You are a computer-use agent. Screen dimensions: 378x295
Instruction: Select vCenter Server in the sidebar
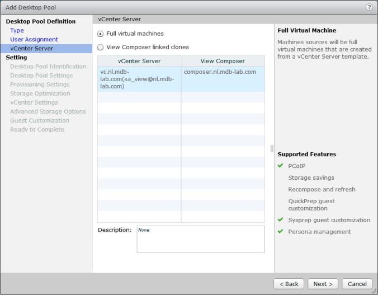31,48
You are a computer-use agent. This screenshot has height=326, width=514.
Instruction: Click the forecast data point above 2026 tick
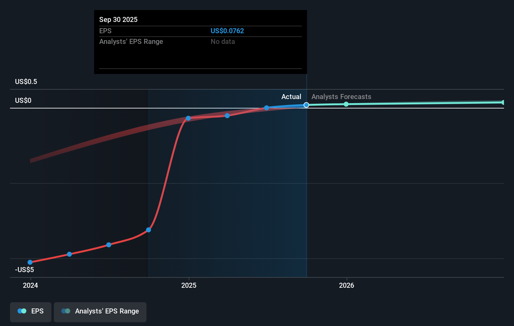point(346,104)
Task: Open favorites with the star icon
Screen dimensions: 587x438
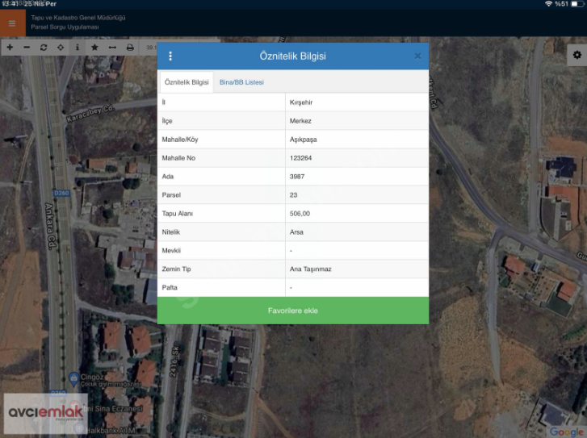Action: click(x=94, y=48)
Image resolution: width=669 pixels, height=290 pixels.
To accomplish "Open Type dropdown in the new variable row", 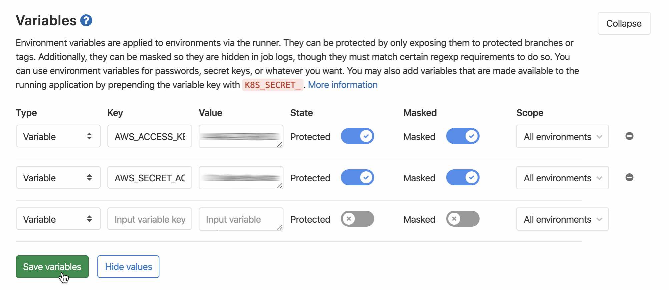I will [x=58, y=219].
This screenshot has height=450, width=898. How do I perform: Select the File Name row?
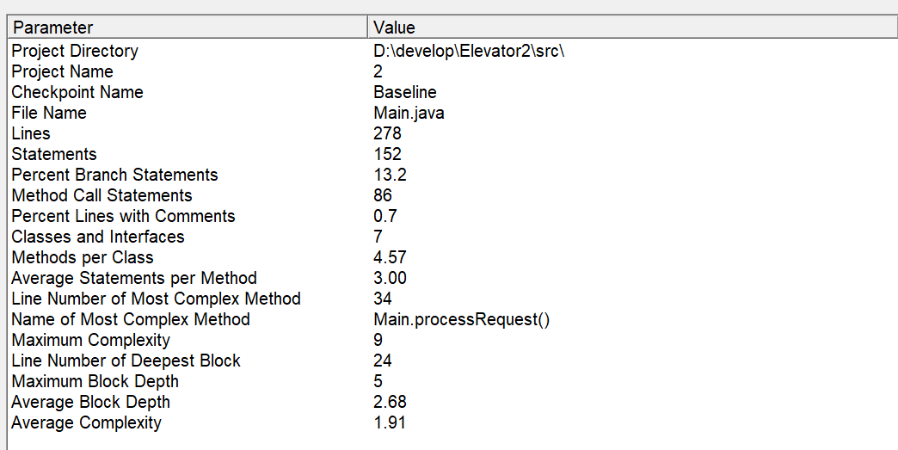49,113
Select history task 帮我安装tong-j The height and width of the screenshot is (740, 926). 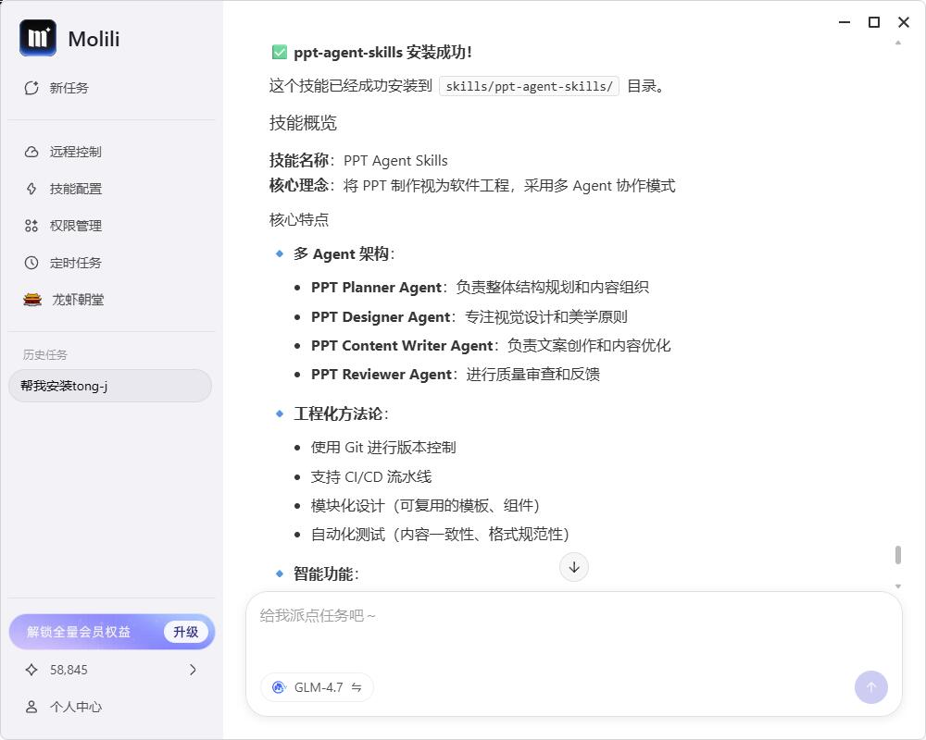pyautogui.click(x=110, y=386)

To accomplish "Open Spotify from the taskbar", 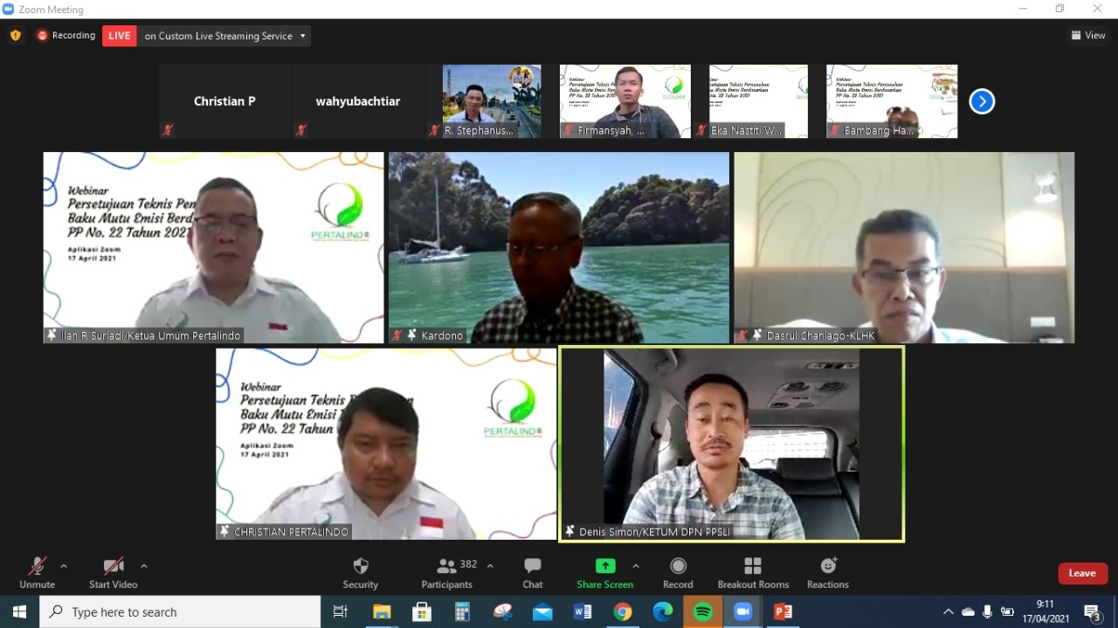I will [x=703, y=612].
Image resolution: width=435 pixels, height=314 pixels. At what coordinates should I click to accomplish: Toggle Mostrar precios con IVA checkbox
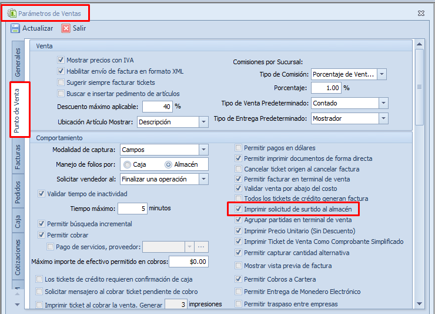click(x=61, y=60)
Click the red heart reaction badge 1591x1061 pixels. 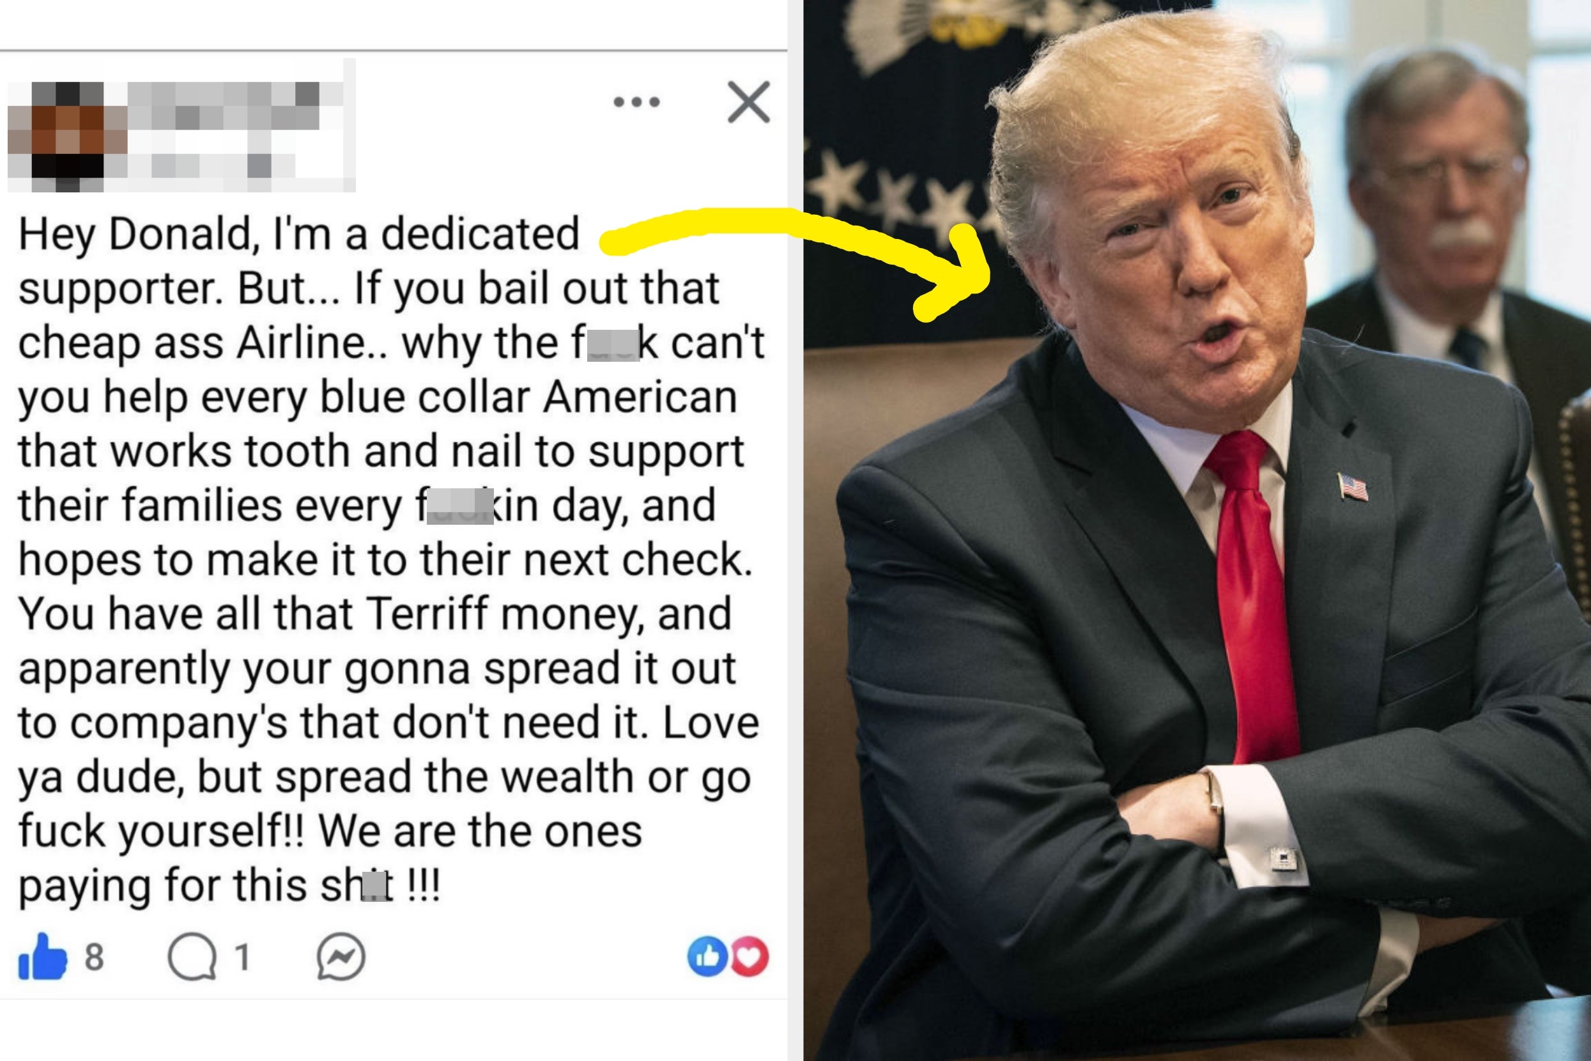[750, 957]
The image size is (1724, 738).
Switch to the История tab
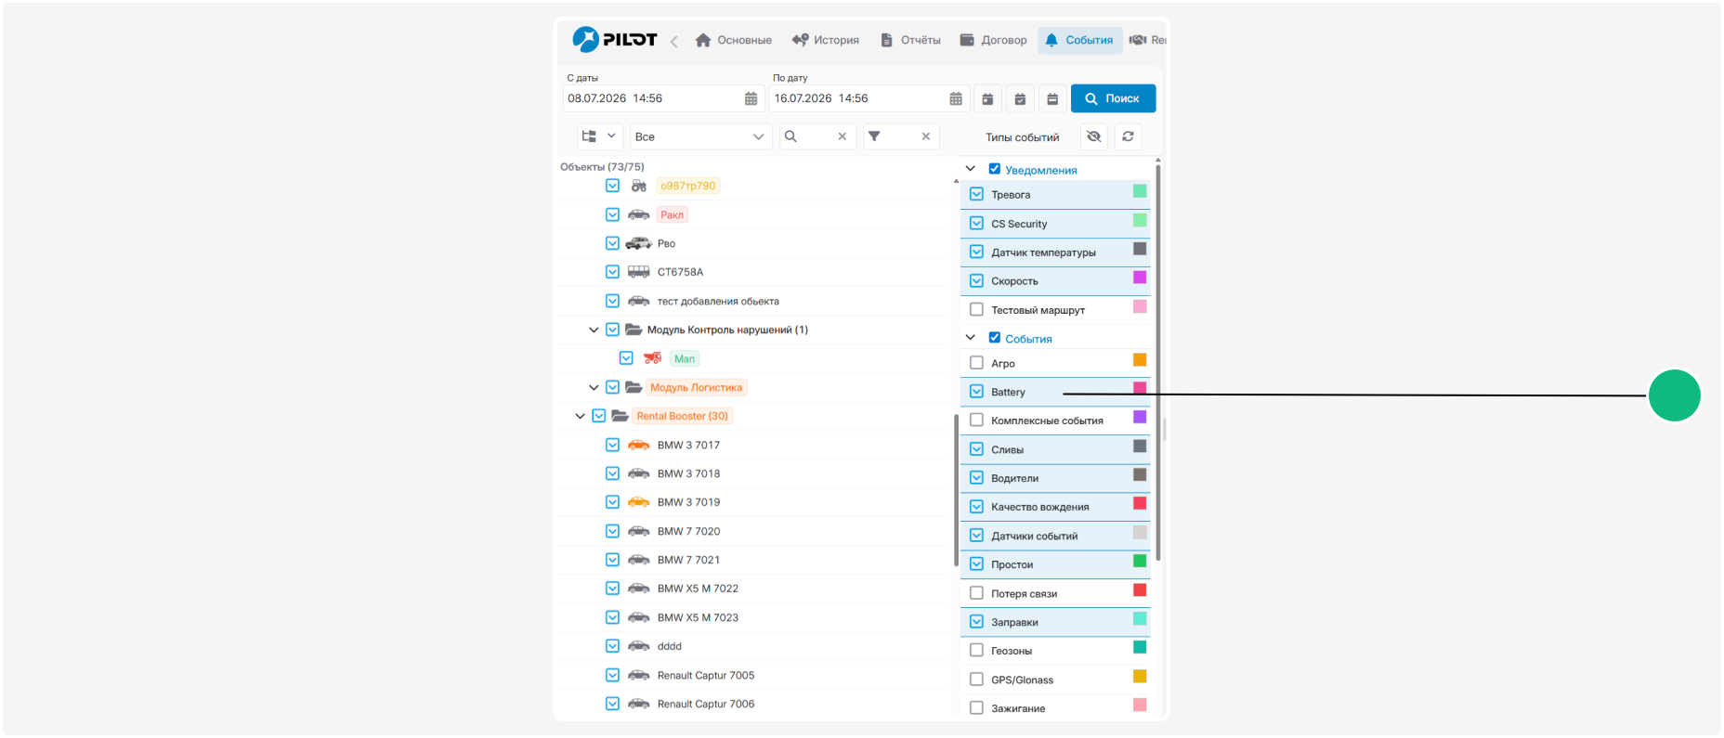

------------

■ WHAT THE TASK REQUIRES: Using the material above, state how many lines include the string "agent". Answer with a single number.

■ PROBLEM SOLUTION: 2